This is my Starbucks Capstone Project as part of the Udacity Machine Learning Engineer Nanodegree. Udacity partnered with Starbucks to provide a real-world business problem and simulated data mimicking their customer behavior.
Starbucks Corporation is an American coffeehouses company and it is one of the world`s largest coffeehouse chain. Once every few days, Starbucks sends out an offer to users of the Starbucks rewards mobile app. The offers contain three types: an advertisement for a drink, an actual offer such as a discount and BOGO (buy one get one free). Some users might not receive any offer during certain weeks. Starbucks wants to utilise technology to provide their customers a better personalised experience and boost their marketing performance. To be specific, they want to target the right customers who are most likely to make a purchase and also know about customers who might not want an offer.
The motivations of this project is to gain more machine learning hands-on practice and have a better understanding about how the technology can make an impact on the real business.

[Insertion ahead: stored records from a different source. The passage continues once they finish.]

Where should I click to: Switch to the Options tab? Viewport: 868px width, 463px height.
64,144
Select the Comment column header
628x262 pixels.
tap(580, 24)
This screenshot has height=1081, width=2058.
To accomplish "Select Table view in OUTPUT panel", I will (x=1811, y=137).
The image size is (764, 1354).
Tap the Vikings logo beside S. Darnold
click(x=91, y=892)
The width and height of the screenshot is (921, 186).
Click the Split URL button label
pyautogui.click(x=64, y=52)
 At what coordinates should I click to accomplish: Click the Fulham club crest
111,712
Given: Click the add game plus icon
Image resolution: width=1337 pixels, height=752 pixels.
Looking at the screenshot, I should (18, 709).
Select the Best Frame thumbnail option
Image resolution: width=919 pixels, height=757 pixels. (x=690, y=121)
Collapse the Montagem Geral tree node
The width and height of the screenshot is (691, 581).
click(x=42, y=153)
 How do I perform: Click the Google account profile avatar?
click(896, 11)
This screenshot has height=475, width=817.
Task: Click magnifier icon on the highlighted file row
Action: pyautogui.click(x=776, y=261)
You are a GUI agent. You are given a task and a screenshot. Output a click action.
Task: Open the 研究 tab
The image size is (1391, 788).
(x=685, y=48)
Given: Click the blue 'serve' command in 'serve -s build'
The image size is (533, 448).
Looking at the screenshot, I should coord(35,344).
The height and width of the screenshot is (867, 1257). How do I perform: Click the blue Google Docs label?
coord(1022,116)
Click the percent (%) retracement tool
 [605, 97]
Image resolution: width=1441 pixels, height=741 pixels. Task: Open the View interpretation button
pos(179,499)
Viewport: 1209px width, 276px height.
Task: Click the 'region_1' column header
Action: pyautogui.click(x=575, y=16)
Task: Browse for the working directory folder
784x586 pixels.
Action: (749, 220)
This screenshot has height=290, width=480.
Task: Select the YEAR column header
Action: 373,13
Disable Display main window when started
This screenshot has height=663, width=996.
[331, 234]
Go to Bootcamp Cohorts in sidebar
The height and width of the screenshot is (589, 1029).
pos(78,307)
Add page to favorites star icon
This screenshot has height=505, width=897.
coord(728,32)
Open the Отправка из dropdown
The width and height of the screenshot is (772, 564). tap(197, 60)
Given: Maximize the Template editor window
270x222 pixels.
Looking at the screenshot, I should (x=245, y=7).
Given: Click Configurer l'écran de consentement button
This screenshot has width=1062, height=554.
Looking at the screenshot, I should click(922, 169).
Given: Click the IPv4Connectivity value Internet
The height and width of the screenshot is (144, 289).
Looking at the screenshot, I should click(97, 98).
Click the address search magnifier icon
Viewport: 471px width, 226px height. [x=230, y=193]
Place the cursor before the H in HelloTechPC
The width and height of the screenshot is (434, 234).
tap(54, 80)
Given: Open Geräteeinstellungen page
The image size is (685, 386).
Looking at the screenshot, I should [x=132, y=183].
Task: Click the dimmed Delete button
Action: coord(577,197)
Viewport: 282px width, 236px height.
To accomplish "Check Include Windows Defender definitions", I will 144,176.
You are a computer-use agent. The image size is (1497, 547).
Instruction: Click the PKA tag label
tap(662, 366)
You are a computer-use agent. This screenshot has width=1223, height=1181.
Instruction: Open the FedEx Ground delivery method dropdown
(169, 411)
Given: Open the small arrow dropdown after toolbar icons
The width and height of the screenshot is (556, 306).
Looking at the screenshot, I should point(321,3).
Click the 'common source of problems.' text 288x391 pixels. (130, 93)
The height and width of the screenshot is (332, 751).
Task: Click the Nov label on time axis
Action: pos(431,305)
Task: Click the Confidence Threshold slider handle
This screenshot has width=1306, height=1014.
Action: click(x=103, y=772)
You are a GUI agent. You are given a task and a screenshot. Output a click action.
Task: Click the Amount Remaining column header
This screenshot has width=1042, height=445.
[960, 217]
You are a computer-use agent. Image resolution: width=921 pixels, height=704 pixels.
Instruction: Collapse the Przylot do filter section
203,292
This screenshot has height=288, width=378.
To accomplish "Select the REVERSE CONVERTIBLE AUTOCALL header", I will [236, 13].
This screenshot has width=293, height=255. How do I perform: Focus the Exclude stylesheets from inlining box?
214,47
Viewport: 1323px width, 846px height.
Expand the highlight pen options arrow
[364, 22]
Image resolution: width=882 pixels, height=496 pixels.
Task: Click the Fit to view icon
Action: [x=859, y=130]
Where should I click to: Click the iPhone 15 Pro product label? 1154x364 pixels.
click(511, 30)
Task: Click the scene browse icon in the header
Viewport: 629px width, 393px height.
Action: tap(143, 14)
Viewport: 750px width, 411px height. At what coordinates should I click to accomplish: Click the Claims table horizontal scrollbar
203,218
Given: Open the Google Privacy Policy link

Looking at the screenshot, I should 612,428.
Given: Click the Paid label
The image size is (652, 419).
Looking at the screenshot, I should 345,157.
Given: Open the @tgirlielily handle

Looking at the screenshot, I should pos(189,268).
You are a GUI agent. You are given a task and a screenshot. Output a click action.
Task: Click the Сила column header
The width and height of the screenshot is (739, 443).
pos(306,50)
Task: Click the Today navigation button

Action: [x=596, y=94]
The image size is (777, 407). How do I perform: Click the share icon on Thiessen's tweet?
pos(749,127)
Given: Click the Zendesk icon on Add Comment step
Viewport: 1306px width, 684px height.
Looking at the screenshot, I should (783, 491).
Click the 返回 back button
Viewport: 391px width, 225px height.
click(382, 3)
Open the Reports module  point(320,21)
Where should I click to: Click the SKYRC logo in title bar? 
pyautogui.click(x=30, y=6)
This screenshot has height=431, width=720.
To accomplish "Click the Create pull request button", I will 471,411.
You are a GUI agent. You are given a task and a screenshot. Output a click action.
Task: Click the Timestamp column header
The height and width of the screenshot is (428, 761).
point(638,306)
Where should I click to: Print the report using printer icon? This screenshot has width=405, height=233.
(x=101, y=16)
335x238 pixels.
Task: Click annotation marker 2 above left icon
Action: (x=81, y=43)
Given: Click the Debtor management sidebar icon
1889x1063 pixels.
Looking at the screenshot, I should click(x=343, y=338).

The data is contained in three files:
- portfolio.json - containing offer ids and meta data about each offer (duration, type, etc.)
- profile.json - demographic data for each customer
- transcript.json - records for transactions, offers received, offers viewed, and offers completed
Here is the schema and explanation of each variable in the files:
portfolio.json
- id (string) - offer id
- offer_type (string) - type of offer ie BOGO, discount, informational
- difficulty (int) - minimum required spend to complete an offer
- reward (int) - reward given for completing an offer
- duration (int) - time for offer to be open, in days
- channels (list of strings)
profile.json
- age (int) - age of the customer
- became_member_on (int) - date when customer created an app account
- gender (str) - gender of the customer (note some entries contain 'O' for other rather than M or F)
- id (str) - customer id
- income (float) - customer's income
transcript.json
- event (str) - record description (ie transaction, offer received, offer viewed, etc.)
- person (str) - customer id
- time (int) - time in hours since start of test. The data begins at time t=0
- value - (dict of strings) - either an offer id or transaction amount depending on the record
- pandas==1.0.5
- numpy==1.16.4
- json==2.0.9
- progressbar==3.37.1
- sklearn==0.23.1
- keras==2.3.1
- seaborn==0.10.1
- matplotlib==3.2.2
- shap==0.35.0